The government banned exports of fully broken rice and imposed 20 per cent export duty on white rice shipments. The 23 per cent rise is besides nearly three lakh tonnes(lt) of white rice being shipped out at prices less than $300 a tonne or as parboiled rice, trade sources, who did not wish to identify, said. 

40 per cent dip

The rice trade expressed surprise over the move and expected things to improve quickly. The ban could reduce rice exports from India by at least 40 per cent of the over 17 million tonnes of non-basmati rice shipments in the last two fiscal years.  “(It is) painful. Will request the Government to reconsider (the decision) as soon as the situation improves,” said BV Krishna Rao, President, The Rice Exporters Association of India.

“The ban could be a short-term measure for 4-6 months. It is a move to control prices due to a shortfall of the crop in Punjab and Haryana. We expect the World Trade Organisation (WTO) to come in,” said VR Vidya Sagar, Director, Bulk Logix. 

In May last year when the Centre banned wheat exports, the issue was raised at the WTO with some countries charging India with distorting the market. However, India justified the move as one to ensure its food security.
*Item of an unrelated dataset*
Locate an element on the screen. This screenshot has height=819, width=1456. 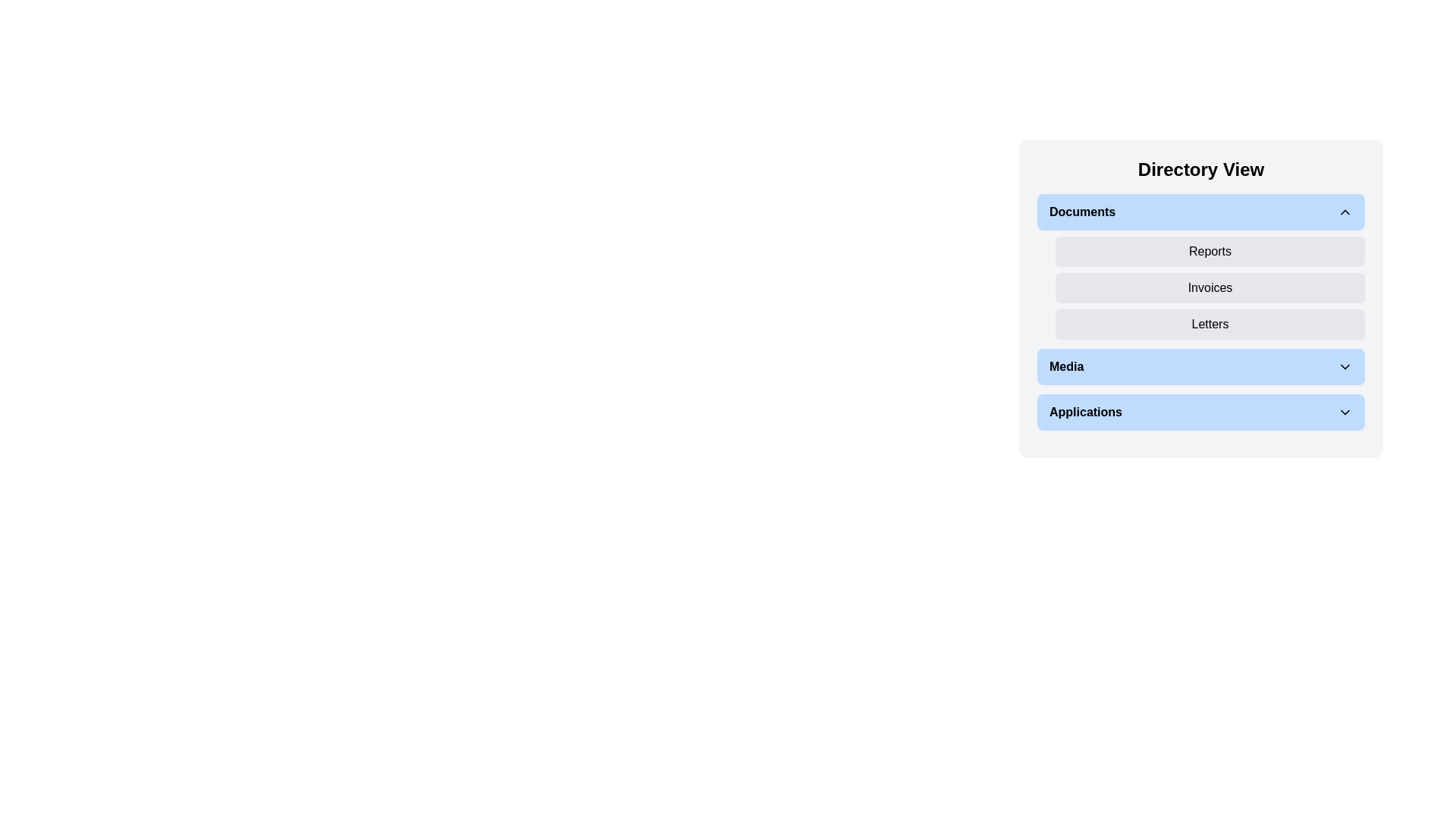
the 'Reports' button, which is a rectangular button with a light gray background and black text is located at coordinates (1210, 250).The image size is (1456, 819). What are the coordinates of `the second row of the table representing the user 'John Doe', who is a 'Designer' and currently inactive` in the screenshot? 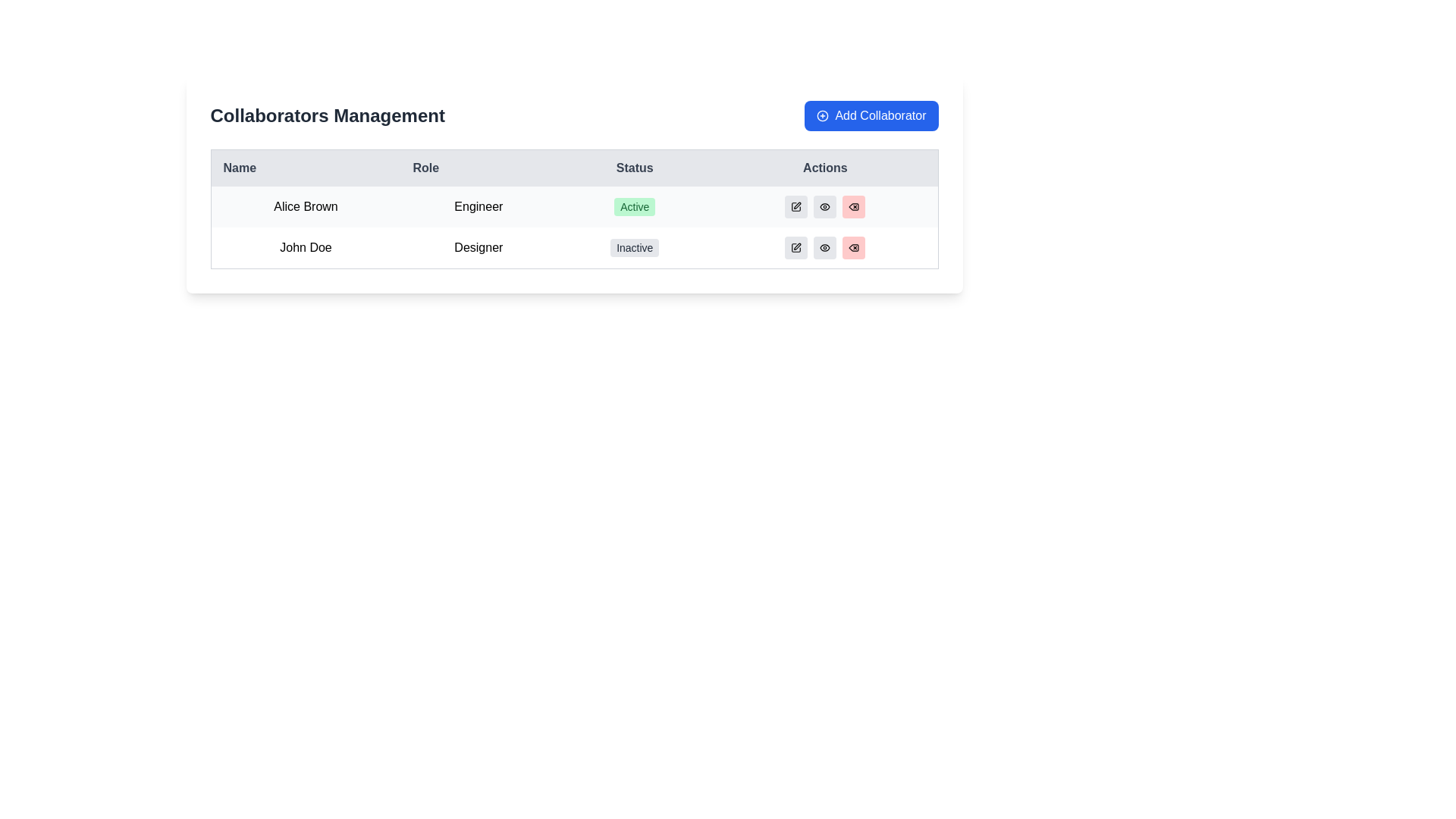 It's located at (573, 247).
Besides, it assured to supply foodgrain to nations that were vulnerable to food security.

For the ban on white rice exports, too, it has said it will permit shipments to countries that approach it for meeting their food security needs. This is in line with its decision allowing exports of fully broken rice to African nations such as Senegal, Gambia and Djibouti. “Pakistan and Vietnam could be the immediate gainers from this move,” said Rajesh Paharia Jain, an exporter from New Delhi. 

‘Timely one’

Terming the ban as a timely one, Chandrasekaran said it became inevitable to combat inflation and protect food security. He discounted fears that India might lose its numero uno position in the global market. “Indian rice exports will not lose its market position as it is driven by price competitiveness. It could come back whenever the Centre reviews its policy,” he said. 

The Centre should fix a minimum export price for export of parboiled (boiled) and basmati rice to check illegal shipments of white rice. 

The ban on white rice exports comes 10 months after the Centre curbed rice exports following fears that there could be a supply shortage following deficient rains in key rice growing areas in eastern parts of the country. 

In the notification, the DGFT said rice that was being loaded on ships before the notification will be allowed, while for vessels that have anchored can load only after confirmation from port authorities. 

Consignments handed over to Customs before the notice and registered in the Department’s system or have entered the custom station and registered with verifiable date and stamping would be allowed until August 31. 

The Centre’s decision comes following tardy progress in paddy showing, which was 8.5 per cent lower than last year at 122.18 lakh hectares (lh) as of July 14. Besides lower acreage, the paddy crop sown in Haryana and Punjab are feared to have been affected badly due to recent rains.

On the other hand, rice stocks with the Central pool maintained by the Food Corporation of India (FCI) dropped to a seven-year low of 25.34 million tonnes(mt). The agency has an additional 23.3 mt of unmilled paddy (15.72 mt of rice). 

According to the Ministry of Consumer Affairs, the average rice prices as of July 20 was ₹40.89 a kg against ₹40.08 a month ago and ₹36.7 a year ago.